What you are asked to do: Determine how many lines in the entries below contain the string "first", treating uppercase and lowercase letters as distinct. Reply with the number alone.

Supplied records:

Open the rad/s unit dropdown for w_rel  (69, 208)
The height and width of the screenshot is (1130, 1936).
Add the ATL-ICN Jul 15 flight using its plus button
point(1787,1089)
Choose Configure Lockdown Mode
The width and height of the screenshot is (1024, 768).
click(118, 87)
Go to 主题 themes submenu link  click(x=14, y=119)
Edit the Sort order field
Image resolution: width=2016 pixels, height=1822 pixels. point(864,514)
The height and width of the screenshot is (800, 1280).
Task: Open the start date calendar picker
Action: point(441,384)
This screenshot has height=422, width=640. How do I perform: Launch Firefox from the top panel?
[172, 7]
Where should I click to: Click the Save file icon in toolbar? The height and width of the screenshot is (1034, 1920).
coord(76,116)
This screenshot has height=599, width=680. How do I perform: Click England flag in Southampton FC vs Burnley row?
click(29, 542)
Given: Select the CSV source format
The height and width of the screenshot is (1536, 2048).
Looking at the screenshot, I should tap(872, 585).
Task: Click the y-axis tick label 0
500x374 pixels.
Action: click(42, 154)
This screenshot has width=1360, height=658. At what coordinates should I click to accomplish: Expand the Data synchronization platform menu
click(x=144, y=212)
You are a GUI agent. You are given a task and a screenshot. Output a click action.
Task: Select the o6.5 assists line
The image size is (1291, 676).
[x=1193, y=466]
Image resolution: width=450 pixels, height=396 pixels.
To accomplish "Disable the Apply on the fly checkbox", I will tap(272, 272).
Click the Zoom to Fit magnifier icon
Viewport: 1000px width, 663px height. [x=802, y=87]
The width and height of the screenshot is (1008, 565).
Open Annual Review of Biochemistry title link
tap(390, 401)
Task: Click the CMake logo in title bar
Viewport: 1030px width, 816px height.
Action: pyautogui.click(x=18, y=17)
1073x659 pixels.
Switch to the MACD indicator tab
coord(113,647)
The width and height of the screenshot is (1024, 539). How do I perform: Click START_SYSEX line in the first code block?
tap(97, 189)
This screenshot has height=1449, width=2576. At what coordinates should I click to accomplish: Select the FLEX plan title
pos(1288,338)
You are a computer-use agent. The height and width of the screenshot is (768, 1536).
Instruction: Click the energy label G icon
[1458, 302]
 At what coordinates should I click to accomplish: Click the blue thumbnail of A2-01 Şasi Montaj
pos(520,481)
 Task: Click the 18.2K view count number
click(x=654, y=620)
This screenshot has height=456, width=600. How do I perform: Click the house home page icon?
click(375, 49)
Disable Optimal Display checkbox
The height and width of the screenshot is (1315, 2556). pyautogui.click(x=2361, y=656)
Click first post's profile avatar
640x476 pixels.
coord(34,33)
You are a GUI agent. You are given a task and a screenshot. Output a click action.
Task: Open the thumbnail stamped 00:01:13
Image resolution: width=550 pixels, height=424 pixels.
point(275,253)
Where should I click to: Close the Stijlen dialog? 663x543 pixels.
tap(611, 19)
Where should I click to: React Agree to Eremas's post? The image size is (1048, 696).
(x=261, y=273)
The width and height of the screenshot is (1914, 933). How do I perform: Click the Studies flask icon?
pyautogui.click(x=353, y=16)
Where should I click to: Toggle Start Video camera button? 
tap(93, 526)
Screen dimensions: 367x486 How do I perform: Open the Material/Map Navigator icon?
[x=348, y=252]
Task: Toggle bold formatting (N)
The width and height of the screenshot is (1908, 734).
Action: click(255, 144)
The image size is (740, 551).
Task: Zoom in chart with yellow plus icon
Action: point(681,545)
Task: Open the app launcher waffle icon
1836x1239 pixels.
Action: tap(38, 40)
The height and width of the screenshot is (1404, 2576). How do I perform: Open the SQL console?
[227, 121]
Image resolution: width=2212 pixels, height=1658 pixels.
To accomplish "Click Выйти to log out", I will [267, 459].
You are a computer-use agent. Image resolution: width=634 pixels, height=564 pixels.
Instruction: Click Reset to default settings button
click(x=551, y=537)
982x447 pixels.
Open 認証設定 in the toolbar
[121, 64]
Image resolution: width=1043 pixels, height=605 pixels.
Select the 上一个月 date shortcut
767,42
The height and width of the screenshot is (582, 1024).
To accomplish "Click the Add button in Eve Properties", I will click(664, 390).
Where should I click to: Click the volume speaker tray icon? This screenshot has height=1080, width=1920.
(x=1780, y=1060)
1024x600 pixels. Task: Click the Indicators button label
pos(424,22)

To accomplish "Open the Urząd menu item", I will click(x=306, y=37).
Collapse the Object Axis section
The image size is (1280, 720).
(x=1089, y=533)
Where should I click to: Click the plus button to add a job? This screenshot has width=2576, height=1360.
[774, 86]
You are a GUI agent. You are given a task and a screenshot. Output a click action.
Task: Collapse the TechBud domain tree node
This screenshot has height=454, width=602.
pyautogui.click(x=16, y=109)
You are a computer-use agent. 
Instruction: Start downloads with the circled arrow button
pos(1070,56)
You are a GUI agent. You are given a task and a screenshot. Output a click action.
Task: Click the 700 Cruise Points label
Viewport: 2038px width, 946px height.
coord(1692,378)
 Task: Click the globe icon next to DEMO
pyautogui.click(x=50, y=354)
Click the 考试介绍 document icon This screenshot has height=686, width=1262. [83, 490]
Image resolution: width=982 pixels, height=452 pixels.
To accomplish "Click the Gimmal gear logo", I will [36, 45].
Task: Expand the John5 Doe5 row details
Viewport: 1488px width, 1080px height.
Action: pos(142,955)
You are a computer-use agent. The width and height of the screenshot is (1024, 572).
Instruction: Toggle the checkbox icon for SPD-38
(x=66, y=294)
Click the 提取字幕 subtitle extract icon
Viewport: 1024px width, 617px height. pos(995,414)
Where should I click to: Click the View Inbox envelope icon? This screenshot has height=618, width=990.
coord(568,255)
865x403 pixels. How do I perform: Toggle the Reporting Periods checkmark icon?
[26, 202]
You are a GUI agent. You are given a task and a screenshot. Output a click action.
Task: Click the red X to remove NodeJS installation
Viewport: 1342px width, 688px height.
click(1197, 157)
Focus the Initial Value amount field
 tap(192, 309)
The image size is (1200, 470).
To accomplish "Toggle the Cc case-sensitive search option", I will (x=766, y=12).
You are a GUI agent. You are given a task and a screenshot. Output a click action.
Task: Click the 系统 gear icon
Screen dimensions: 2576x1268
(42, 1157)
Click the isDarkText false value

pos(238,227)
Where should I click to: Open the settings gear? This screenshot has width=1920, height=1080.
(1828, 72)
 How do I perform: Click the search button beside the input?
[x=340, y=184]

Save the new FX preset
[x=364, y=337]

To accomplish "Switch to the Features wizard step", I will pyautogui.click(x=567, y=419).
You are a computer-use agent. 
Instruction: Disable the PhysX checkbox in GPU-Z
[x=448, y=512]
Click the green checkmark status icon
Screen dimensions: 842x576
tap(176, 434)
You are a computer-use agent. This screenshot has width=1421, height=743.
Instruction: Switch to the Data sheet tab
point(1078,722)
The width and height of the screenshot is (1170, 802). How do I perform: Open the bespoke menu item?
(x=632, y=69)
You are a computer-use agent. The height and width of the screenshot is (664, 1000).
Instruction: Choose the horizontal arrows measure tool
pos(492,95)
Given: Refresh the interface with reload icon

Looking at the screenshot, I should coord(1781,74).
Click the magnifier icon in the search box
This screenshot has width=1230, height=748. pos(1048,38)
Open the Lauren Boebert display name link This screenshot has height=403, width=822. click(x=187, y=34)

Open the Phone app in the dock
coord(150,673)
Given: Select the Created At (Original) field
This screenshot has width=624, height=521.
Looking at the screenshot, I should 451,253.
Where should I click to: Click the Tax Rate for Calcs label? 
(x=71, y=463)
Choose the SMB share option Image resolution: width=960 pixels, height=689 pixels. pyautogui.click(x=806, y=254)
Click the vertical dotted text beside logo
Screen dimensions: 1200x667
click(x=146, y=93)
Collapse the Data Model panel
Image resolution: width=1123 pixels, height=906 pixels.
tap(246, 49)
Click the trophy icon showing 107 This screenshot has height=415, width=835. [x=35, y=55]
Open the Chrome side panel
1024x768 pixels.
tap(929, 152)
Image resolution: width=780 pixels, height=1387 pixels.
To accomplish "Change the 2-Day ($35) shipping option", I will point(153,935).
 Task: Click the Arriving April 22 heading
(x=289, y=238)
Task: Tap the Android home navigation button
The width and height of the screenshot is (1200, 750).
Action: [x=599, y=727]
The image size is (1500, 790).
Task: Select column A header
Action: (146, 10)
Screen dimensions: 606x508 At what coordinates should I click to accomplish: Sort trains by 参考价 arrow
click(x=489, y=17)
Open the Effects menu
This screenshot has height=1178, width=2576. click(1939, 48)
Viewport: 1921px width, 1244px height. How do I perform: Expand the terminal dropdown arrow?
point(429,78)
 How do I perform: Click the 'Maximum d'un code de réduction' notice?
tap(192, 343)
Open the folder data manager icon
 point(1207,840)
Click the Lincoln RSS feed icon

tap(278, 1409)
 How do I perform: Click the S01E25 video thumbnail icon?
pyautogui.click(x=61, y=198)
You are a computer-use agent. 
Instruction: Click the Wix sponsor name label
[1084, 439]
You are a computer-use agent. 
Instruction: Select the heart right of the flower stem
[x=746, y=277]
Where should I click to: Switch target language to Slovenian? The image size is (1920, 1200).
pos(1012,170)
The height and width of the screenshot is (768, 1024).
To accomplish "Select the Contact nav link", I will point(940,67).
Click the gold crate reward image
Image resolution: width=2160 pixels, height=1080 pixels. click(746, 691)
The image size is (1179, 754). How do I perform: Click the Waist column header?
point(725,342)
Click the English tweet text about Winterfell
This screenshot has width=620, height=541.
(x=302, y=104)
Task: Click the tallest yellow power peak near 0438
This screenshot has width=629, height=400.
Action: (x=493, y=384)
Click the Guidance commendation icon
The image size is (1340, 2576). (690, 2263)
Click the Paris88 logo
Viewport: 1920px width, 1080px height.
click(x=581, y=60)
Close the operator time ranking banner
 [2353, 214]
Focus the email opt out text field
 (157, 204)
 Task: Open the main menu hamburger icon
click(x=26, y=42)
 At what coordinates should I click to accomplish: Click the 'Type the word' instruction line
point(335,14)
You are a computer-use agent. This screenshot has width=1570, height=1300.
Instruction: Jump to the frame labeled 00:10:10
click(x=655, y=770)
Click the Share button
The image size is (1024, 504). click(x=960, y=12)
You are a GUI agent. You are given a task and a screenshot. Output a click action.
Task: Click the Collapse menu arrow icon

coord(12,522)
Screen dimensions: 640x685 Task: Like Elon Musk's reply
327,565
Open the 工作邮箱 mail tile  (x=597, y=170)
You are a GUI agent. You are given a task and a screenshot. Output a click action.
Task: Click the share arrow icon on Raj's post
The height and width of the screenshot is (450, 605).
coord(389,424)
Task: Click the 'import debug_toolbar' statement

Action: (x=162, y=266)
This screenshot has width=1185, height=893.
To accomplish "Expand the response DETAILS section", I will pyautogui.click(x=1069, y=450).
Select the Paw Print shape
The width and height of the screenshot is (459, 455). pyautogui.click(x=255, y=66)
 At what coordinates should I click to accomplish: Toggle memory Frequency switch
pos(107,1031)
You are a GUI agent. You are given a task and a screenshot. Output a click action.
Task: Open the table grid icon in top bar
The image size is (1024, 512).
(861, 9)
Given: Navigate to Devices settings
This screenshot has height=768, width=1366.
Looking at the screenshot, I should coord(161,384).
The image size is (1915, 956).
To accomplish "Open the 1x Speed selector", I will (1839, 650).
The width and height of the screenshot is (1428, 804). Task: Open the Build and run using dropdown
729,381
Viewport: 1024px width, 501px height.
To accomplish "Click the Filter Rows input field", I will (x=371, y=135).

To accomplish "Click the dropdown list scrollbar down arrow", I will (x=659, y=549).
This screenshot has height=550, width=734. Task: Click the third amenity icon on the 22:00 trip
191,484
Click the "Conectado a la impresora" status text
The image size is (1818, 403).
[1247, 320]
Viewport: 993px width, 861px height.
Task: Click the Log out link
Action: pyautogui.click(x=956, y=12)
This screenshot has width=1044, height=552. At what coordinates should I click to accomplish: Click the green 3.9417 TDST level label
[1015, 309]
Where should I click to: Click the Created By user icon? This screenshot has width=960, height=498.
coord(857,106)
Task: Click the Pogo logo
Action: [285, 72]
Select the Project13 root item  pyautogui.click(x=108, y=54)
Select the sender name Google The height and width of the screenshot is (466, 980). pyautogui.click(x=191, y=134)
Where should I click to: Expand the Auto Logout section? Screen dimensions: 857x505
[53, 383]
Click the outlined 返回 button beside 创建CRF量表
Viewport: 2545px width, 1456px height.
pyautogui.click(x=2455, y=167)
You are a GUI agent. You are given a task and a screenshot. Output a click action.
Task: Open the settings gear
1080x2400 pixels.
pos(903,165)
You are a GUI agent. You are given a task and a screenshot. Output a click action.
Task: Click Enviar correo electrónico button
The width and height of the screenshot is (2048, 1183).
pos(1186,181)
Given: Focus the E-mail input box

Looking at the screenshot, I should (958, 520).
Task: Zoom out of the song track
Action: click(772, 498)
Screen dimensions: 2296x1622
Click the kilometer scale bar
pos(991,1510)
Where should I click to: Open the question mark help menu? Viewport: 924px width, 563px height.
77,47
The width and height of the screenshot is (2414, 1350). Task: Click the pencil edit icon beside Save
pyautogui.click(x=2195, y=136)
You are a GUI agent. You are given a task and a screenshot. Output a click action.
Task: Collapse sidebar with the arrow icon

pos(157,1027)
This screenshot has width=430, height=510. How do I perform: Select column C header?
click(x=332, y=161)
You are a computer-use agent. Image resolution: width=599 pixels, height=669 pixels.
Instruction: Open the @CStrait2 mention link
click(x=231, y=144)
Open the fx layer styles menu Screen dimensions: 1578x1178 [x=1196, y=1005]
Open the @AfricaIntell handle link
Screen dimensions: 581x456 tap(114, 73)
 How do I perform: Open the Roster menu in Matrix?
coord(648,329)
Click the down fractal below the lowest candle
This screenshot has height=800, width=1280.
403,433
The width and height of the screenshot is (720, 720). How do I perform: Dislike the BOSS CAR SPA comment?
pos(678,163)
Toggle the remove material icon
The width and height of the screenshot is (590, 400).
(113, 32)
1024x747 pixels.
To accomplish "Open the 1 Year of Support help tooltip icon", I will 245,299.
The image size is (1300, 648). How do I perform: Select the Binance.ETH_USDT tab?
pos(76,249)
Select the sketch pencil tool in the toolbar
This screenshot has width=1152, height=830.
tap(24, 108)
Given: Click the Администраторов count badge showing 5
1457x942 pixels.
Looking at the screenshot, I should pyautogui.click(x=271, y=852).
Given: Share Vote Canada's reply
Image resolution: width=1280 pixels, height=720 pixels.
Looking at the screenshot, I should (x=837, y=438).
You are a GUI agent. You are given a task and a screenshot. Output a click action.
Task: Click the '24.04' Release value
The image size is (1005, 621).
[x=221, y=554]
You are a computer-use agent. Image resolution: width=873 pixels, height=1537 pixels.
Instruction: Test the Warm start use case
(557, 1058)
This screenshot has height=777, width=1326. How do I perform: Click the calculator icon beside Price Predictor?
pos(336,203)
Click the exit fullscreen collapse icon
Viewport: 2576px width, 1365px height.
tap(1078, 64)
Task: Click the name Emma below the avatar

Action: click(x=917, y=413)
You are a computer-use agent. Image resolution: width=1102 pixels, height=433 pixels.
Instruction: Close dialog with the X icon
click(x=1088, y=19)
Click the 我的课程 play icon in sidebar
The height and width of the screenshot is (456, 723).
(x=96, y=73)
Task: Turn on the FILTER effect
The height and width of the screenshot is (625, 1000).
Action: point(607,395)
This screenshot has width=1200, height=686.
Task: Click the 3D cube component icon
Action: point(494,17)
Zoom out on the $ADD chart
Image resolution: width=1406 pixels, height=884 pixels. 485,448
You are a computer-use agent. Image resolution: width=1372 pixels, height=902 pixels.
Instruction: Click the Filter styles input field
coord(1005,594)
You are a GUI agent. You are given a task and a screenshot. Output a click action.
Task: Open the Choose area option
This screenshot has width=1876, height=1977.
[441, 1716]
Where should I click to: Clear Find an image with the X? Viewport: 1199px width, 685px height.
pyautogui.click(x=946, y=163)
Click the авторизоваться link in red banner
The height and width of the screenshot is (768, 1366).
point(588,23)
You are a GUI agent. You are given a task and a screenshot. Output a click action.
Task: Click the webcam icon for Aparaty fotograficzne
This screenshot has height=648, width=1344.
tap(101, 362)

Correct response: 2